L’Assemblea generale dell’Onu ha approvato lunedì sera all’unanimità un secondo mandato di cinque anni per il Segretario generale uscente, Ban Ki-moon. L’ex ministro degli Esteri della Corea del sud, che è succeduto a Kofi Annan nel 2007, è stato rieletto per acclamazione. Ban, che ha 67 anni, non aveva oppositori nella candidatura alla carica. La sua rielezione è diventata una certezza la settimana scorsa dopo che il Consiglio di sicurezza delle Nazioni Unite aveva chiesto all'Assemblea di confermarlo fino a dicembre 2016
Ban Ki-moon ha ringraziato per il “grande onore”; ma ha anche dichiarato di aver ancora molto lavoro da compiere, rimasto incomplete dopo il primo mandato. “Abbiamo un lungo cammino da percorrere, troppe persone mancano dei diritti umani fondamentali. Troppe persone soffrono la fame. Troppi bambini muoiono ogni giorno. Di rado le Nazioni Unite hanno avuto un ruolo più rilevante, e mai è stato più necessario di adesso”, ha dichiarato.
Ban Ki-moon è giudicato da molti analisti un “solido alleato di Washington”. L’ambasciatore statunitense alle Nazioni Unite, Susan Rice, si è complimentato per la rielezione di Ban Ki-moon a quello che ha definito “uno dei lavori più duri del mondo”. “Nessuno capisce il peso del suo ruolo meglio di lui”, ha dichiarato Susan Rice, aggiungendo che Washington “è grata per la volontà di Ban Ki-moon di continuare a portare questo peso”.

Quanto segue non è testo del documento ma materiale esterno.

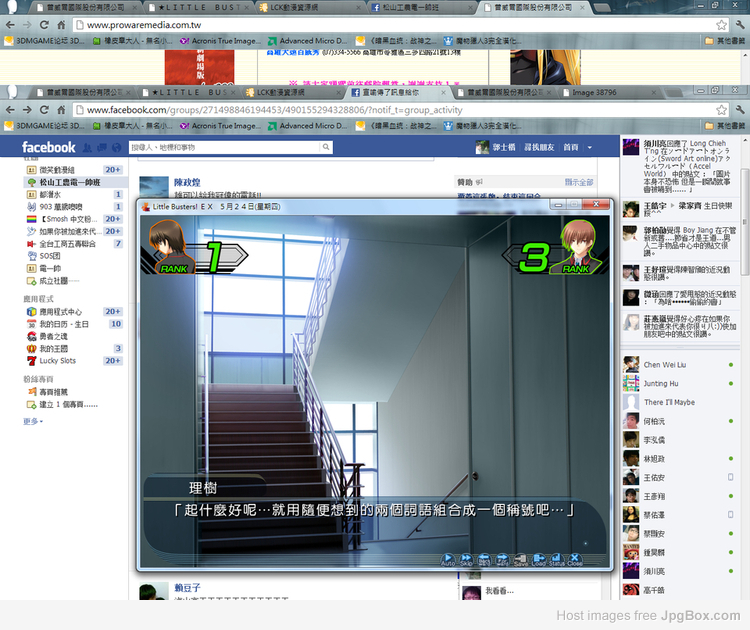Expand 其他書籤 bookmarks folder
The image size is (750, 630).
(x=724, y=126)
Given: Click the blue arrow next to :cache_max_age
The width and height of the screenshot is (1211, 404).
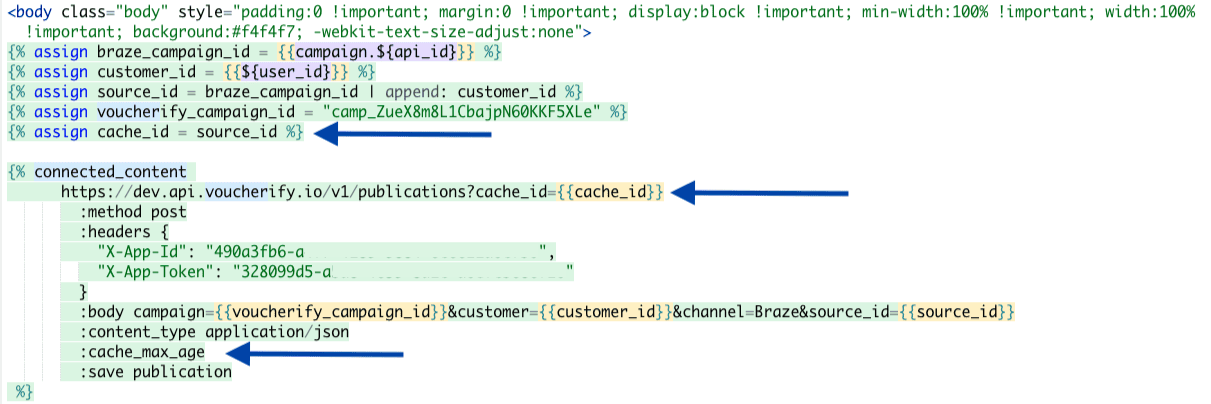Looking at the screenshot, I should pos(315,352).
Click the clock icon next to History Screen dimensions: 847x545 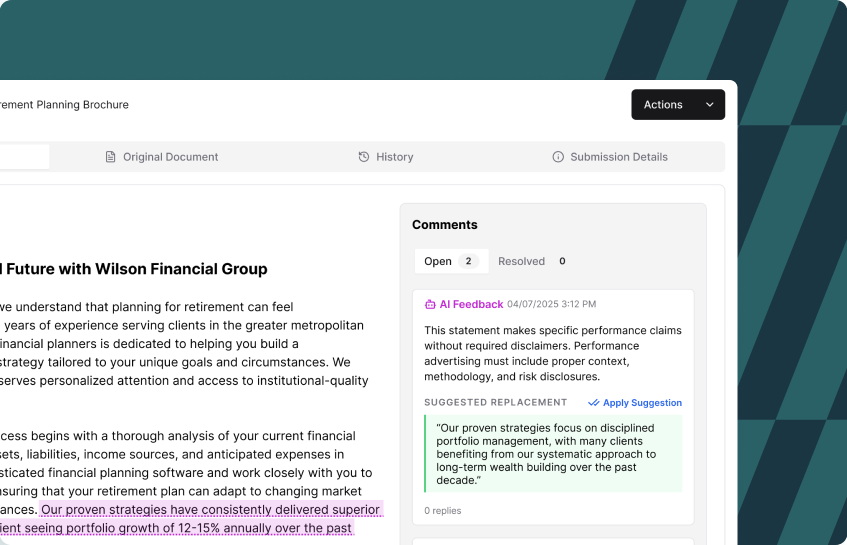[364, 157]
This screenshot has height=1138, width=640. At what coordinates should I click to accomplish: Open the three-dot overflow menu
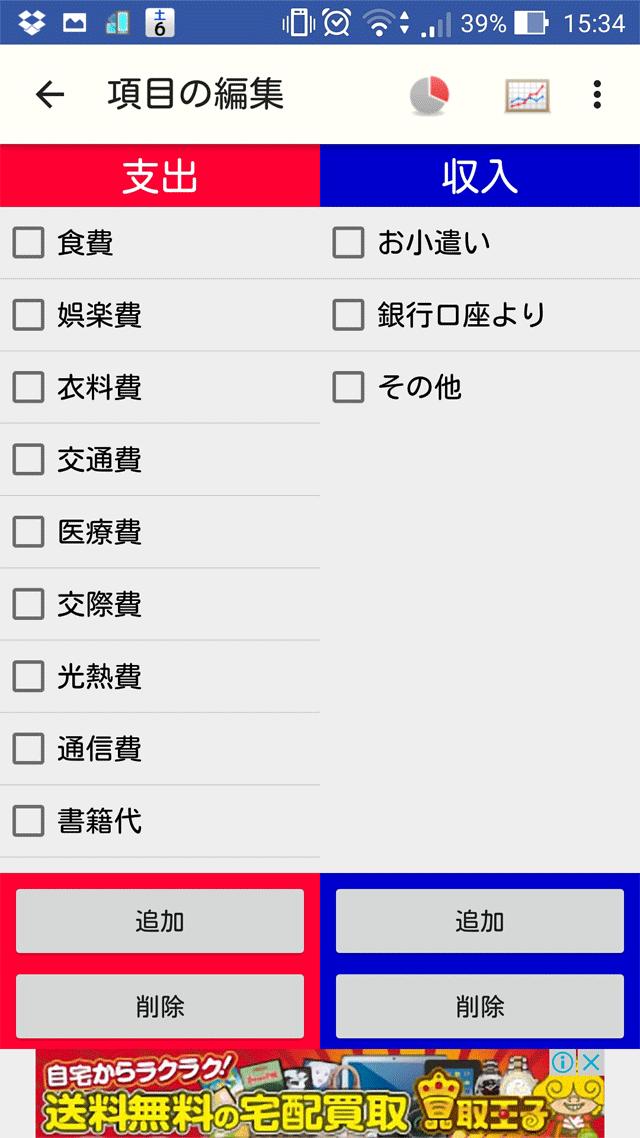[x=597, y=95]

Ad esprimere soddisfazione non è stata solo Susan Rice. Diversi diplomatici che hanno preso la parola dopo l’acclamazione, cohanno definito Ban un ”costruttore di ponti”. Il segretario generale ha giurato appoggiando la mano sulla copia originale della Carta dell’Onu firmata a San Francisco il 26 giugno 1945. ”Viviamo in un’era di connessioni ed interdipendenza – ha detto nel suo discorso – ogni Paese deve far parte della soluzione dei problemi”. ”Quando abbiamo iniziato nessuno parlava di cambiamento climatico, che ora fa parte dell’agenda internazionale, e il disarmo nucleare era congelato”, ha detto oggi il segretario generale.

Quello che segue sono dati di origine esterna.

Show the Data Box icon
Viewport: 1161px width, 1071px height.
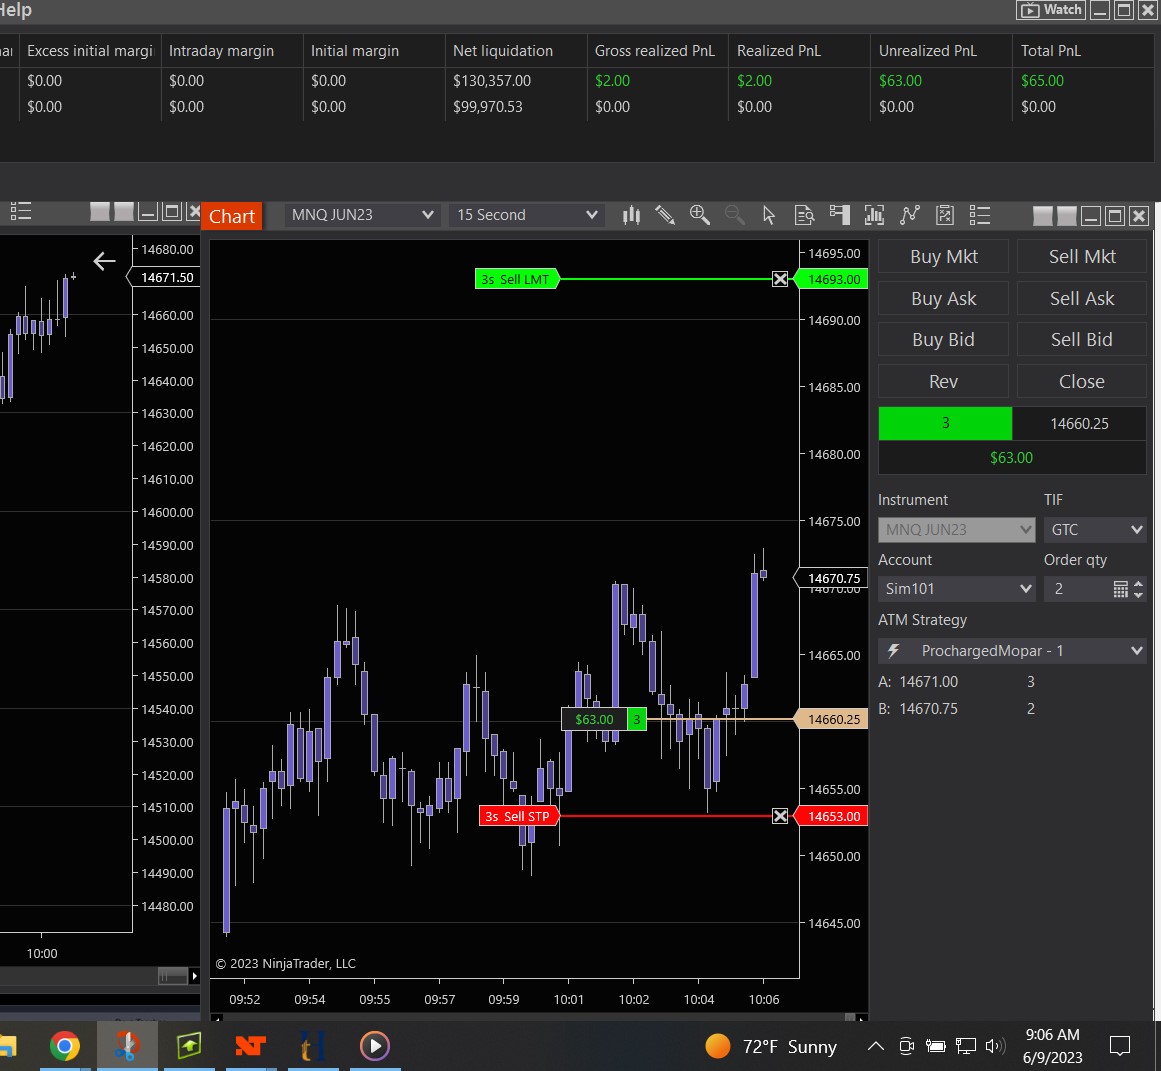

In passato, Ban è stato criticato per non essere stato abbastanza incisivo nel risolvere le grandi crisi internazionali, accuse respinte e spiegate con il tentativo portare avanti una diplomazia che rifiuta il protagonismo e ottiene risultati dietro le quinte (è la cosiddetta quiet diplomacy). Il suo predecessore – il ghanese Kofi Annan – non risparmiò critiche a Washington, bollando la guerra in Iraq come ”illegale”.
L’attuale segretario generale preferisce invece una linea moderata, accettata sia dall’ex presidente Usa George W. Bush, sia dall’attuale Barack Obama, e apprezzata dagli altri Paesi con diritto di veto al Consiglio di Sicurezza. Durante il suo primo mandato, Ban ha tentato di convincere i leader del mondo ad approvare misure per fermare il surriscaldamento globale, ottenendo però impegni tutto sommato modesti tra i Paesi che inquinano di più.
Un’altra priorità del segretario generale è il disarmo nucleare. L’anno scorso il Palazzo di Vetro ha ospitato la revisione del Trattato di Non Proliferazione atomica (Tnp), ma molti nodi sono rimasti irrisolti come sul mantenimento della pace nel mondo. Il Segretario generale ha tentato di fermare il conflitto che da anni insanguina il Sudan, spingendo per l’invio dei Caschi Blu nella regione del Darfur, e appoggiando poi il mandato di cattura internazionale contro il presidente sudanese Omar al Bashir. Negli ultimi mesi, il segretario generale ha appoggiato l’intervento militare in Libia, così come quello in Costa d’Avorio, dove i militari delle Nazioni Unite hanno avuto un ruolo attivo nel far cadere Laurent Gbagbo, che si rifiutava di lasciare il potere anche se aveva perso le elezioni.
Insomma ancora tante le sfide impegneranno il "nuovo" Segretario Generale che a quanto pare non vuole tirarsi indietro dall'importante responsabilità di guidare le Nazioni Unite fino al 2016.